Run iptables setup outside the container, before the workload starts. Host-side iptables against the container's published interface. Rejected: macOS/Windows hosts don't have iptables; the Linux-VM-mediation issue affects this approach worse than the in-container one. In-container iptables runs identically across host OSes because it runs against the container's own network stack.
Defer egress to v1.x as originally planned by ARD-0005. Rejected: v0.5 ships dbx restore (ARD-0012). Sensitive data arriving without the egress floor in place means a window where prod-shape data is in a container without exfiltration controls. v0.4 ahead of v0.5 closes the window before it opens.
Ship enforcement without --learn-mode; tell users to author the allowlist themselves. Rejected per §3: produces a feature that's either off (everyone uses --unsafe-network) or pointlessly restrictive (everyone over-allows "just in case"). Learn-mode is the path to correct allowlists; without it, enforcement is theater.
Ship --learn-mode without enforcement. Rejected: produces YAML diffs that nothing consumes. Pointless on its own.
Default boring open to --learn-mode. Rejected: privacy-noisy (logs every host on every session), and trains users to ignore the YAML diff because they see it every time. Learn-mode is a user-invoked tool for refreshing the allowlist, not a passive observer.
Centralized allowlist served from a boring update server. A team-shared allowlist that updates automatically. Rejected for v0.4: wrong centralization direction for a "data stays local" product; adds a service dependency boring doesn't otherwise need. Revisit when a real team-scale use case demands it.

Implementation Order¶

Profile schema — egress: block in lib/profile.sh (alongside guardrails:, audit:). Sub-fields: egress.allow: (list of host patterns), egress.mode: (enforce default, learn, unsafe). Validation and overlay merge.
lib/egress.sh — currently a 21-line stub. Expand to: resolve the union of universal + preset + profile-declared allowlists; resolve wildcards via dig; emit the iptables rules to a shell script that the container entrypoint will source.
Preset-derived defaults — preset: shopify seeds the Shopify domains from ARD-0004; preset: django-node seeds the Django/uv/npm domains. Both append to the universal dev-tooling defaults.
Container entrypoint — templates/_common/entrypoint/iptables-install.sh (new). Runs as root: installs rules, then setpriv --reuid=1000 --regid=1000 --clear-groups --bounding-set=-net_admin exec "$@". Wired in as ENTRYPOINT in both preset Dockerfiles ahead of the existing CMD.
Compose generator — lib/compose.sh adds cap_add: [NET_ADMIN] to the dev service when egress.mode != unsafe. (unsafe mode skips the cap as well; nothing to enforce.) Adds --cap-drop=ALL first for paranoid completeness.
--learn-mode flag — cmd_open accepts --learn-mode; sets a runtime env var the entrypoint reads to install OBSERVE-mode rules instead of ENFORCE-mode. Container-side reader tails kernel logs, emits security.egress_observed events via the audit FIFO.

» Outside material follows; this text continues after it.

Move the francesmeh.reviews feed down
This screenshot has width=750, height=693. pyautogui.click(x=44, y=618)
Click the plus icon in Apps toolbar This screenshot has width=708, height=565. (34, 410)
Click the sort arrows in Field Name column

Shutdown-time YAML diff generator — on container teardown, cmd_open reads observed hosts from the audit log, computes the diff against the current egress.allow:, writes .boring/profile.proposed.yaml (host-side), prints the one-line summary.
--unsafe-network flag — emits security.unsafe_network_used audit event; skips the cap-add and the iptables install; loud stderr banner on container start.

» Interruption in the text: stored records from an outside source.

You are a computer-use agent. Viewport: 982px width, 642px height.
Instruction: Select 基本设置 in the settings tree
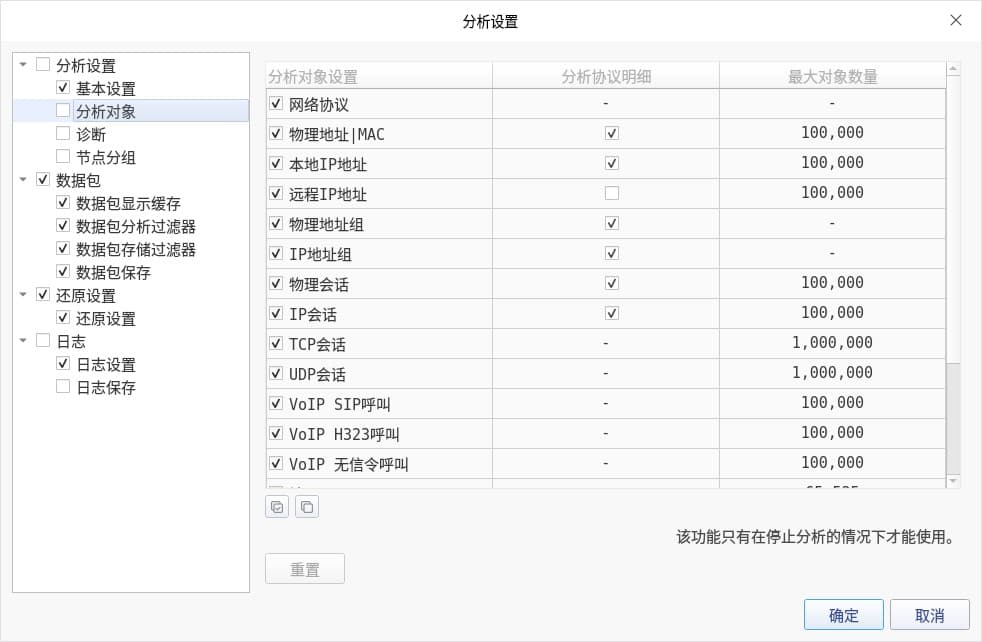(x=106, y=89)
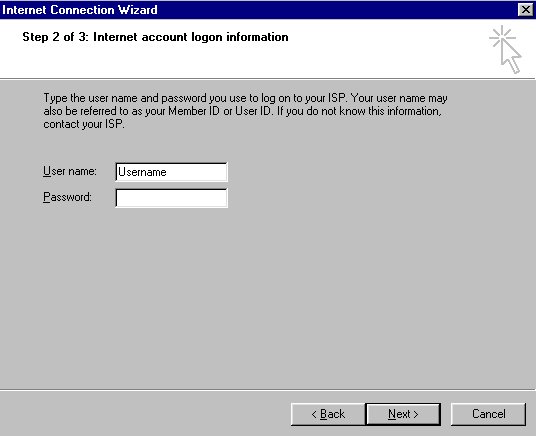The image size is (536, 436).
Task: Click the Internet account logon information text
Action: 191,37
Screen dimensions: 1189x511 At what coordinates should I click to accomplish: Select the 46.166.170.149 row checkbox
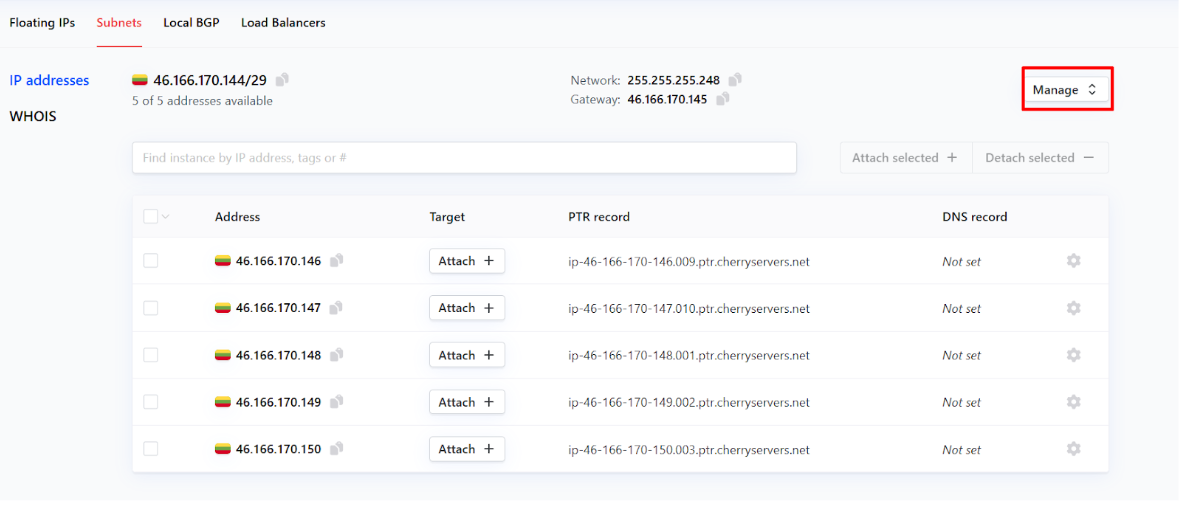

boring doctor checks — verify the dev user inside a running container cannot run iptables -L (capability-drop test); verify the entrypoint installed the expected rule count; report egress.mode for the active profile.

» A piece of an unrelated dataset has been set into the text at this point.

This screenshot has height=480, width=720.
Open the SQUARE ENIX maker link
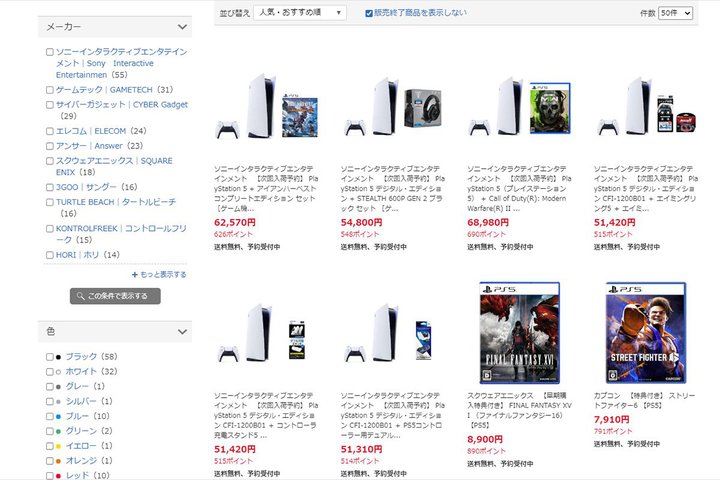click(x=114, y=166)
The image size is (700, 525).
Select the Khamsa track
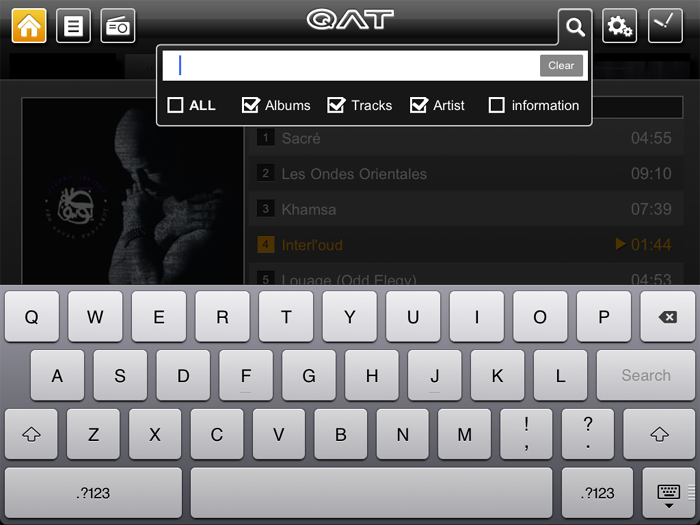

End-to-end smoke — open content-infrastructure in default enforce mode; verify curl https://example.com is blocked, curl https://api.anthropic.com succeeds, audit shows the block; re-open with --learn-mode; do an HTTPS GET against example.com; verify the proposed YAML diff includes the host; merge it into the profile and re-open in enforce mode; verify the host is now allowed.

lib/egress.sh is the load-bearing rewrite; everything else is integration around it.